NOTE: The 600-spot membrane array has the dimensions ~7 cm x 13 cm. After synthesis, the arrays can be stored at room temperature as dry membranes for at least two years when shielded from direct light. Avoid excessive folding of the membrane to preserve its longevity for repeated use.

  1. Rehydrate the membrane array with ethanol and visualize peptide spots stained with Ponceau S.
    1. Rehydrate the membrane array carrying the peptides following a stepwise procedure optimized in Li et al.24.
      1. Immerse the array membrane in 20 mL of 100% ethanol.
      2. Add 20 mL distilled water to dilute the solution to 50% ethanol and incubate at room temperature for 15 min.
      3. Change the immersion solution to 40 mL of 100% water three times and incubate 15 min each time.
      4. Wash in a proper working buffer, e.g., 20 mL of TBST (Tris-buffered saline with 0.1%), three times for 5 min each.
    2. Ponceau S staining of the array to visualize synthetic peptides
      1. Add 20 mL of pre-formulated Ponceau S solution directly to the hydrated array and incubate for ~30 s with shaking.
      2. Run distilled water continuously over the membrane to de-stain background Ponceau S color. During the process, peptide spots of red color may become visible.
      3. Separate the portions of the array for each donor by carefully cutting between the sections of the array for individual cases. Mark the orientation of each array.
  2. Pre-block array.
    1. Block the membrane in 20 mL of 5% non-fat milk dissolved in TBST buffer. This milk-based solution will further de-stain Ponceau S color. Replace the milk buffer several times in order to achieve the clearest peptide images.
    2. For record-keeping purposes, take a photo of the Ponceau S image of the array using a hand-held camera (example in Figure 6).
    3. Continue blocking of the membrane in 5% non-fat milk at 4 °C overnight or at room temperature for 2 h with rocking.
  3. Incubate array with transplant antiserum.
    NOTE: It should be noted that a phenomenon known as prozone or the Hook effect may result from complement-dependent interference in serum antibody analysis. To circumvent this problem, an optional serum pretreatment step can be considered with either EDTA or heat inactivation of serum samples.
    1. Remove blocking buffer and wash the membrane with 20 mL of TBST three times the next day for 5 min each time.
    2. Add 20 µL of the crude serum of the recipient to 20 mL of 2.5% milk in TBST buffer and incubate with the membrane for 2-3 h at room temperature. Note that in this initial round of probing, it is recommended that the last post-transplant serum (or likely most sensitized serum) in the time series is firstly used. This is based on the assumption that earlier specimens in the series, particularly from pre-transplant time points, have less variety of alloantibodies that tend to develop over time. This way, any possibility of signal interference from "carry-over" between probing rounds can be clearly distinguished from truly developed alloantibody reactivity due to immune responses against the graft.
  4. Wash the array using 20 mL of TBST and incubate with secondary antibody.
    1. Wash the membrane three times for 10 min each time.
    2. Incubate with goat anti-human IgG-HRP (Horseradish peroxidase) secondary antibody at 1:10,000 dilution in TBST buffer supplemented with 1% milk for another 2 h.
  5. Wash and develop the blot.
    1. Wash the membrane three times with TBST for 10 min each time.
    2. Perform enhanced chemiluminescence (ECL) using 5 mL of luminol solution freshly mixed with 5 mL of peroxide solution to develop the membrane (for 1 min).
    3. Visualize ECL signals using a suitable imager (i.e., ChemiDoc Imaging Systems or Azure C600).
  6. Scan and quantify the blot.
    1. Save the developed images (Figure 7, lower image) and perform quantification of spot intensity.
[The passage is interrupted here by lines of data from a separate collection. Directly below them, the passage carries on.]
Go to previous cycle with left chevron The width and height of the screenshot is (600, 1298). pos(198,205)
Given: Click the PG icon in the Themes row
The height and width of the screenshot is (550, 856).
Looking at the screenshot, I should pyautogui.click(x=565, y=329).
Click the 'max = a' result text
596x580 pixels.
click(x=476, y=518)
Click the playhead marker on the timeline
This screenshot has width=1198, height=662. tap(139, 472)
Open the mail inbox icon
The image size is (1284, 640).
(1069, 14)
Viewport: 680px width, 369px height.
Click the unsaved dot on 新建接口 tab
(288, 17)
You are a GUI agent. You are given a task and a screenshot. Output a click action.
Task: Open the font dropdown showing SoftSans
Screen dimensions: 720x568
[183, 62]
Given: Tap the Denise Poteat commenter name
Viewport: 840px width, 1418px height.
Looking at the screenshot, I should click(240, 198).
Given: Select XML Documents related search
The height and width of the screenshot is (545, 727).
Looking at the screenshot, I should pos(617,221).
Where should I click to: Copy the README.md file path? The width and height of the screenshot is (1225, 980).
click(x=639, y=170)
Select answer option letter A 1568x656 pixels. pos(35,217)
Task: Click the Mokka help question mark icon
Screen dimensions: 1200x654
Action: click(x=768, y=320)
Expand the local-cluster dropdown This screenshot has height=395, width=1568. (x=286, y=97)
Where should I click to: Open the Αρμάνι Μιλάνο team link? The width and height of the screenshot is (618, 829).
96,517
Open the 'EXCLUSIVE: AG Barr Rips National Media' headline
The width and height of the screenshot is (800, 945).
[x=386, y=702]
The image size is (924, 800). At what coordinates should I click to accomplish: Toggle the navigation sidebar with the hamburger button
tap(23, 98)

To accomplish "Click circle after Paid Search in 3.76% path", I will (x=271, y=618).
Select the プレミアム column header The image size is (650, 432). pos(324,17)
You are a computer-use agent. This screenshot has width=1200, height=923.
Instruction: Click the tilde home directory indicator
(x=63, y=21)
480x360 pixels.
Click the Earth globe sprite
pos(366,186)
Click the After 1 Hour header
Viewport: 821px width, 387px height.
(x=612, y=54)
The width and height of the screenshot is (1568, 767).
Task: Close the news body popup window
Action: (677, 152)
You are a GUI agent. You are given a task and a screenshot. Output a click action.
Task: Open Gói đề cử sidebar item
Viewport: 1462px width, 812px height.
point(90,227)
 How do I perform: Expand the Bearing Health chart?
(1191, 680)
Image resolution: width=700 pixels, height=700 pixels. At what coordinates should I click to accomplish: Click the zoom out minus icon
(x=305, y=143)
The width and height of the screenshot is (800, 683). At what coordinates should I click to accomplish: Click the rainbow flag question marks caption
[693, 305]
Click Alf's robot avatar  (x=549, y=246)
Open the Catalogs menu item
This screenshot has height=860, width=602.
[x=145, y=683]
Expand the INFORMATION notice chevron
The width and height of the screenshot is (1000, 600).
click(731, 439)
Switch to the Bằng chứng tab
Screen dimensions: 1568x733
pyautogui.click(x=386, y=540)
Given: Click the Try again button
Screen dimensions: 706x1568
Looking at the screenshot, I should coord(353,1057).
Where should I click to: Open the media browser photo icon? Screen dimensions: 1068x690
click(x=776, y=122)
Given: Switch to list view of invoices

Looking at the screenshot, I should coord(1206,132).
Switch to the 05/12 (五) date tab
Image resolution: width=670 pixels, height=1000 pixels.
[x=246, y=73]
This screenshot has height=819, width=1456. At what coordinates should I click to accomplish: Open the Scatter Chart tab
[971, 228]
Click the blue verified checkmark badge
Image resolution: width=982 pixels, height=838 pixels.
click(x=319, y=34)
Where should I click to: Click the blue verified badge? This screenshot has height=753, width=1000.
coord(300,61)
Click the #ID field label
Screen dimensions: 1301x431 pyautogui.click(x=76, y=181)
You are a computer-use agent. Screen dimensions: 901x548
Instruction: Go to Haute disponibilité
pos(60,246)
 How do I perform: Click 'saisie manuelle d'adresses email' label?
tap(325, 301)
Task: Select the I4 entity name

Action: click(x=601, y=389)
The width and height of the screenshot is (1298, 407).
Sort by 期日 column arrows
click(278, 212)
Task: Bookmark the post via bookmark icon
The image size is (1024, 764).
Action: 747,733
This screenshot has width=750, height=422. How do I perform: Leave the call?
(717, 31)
4. Compare Antiserum Reactivity across a Clinical Time Series.

  1. Strip the array.
    1. At this point, keep the membrane wet at all times.
    2. Strip the membrane by incubating with 20 mL of commercial stripping buffer at 37 °C for 20 min, and then wash the membrane with TBST three times for 10 min each. Then repeat the blocking (step 4.2) and probing (step 4.3) steps using a different serum of the patient taken at a different time point.
  2. Block stripped membrane.
    Note: Following stripping, the membrane can be reused for another round of probing of a different serum from the same patient in a time series.
    1. Block the membrane using 5% milk buffer as before (see step 3.2).
  3. Reprobe a different antiserum from the same time series (repeat steps from 3.3-3.6; example in Figure 7, upper image).
    NOTE: The stripped array can then be used to reprobe another serum specimen. Since the peptides are covalently conjugated to the supporting matrix of the membrane, we showed that the array can be reused for up to 20 rounds of stripping and reprobing cycles without losing its performance.
  4. Long-term storage of arrays.
    1. Store the membrane in TBS buffer supplemented with 0.02% w/w sodium azide as preservative. Use a sealed plastic bag for long-term storage. At 4 °C under protection from direct light, the wet membrane can be stored for at least 2 years.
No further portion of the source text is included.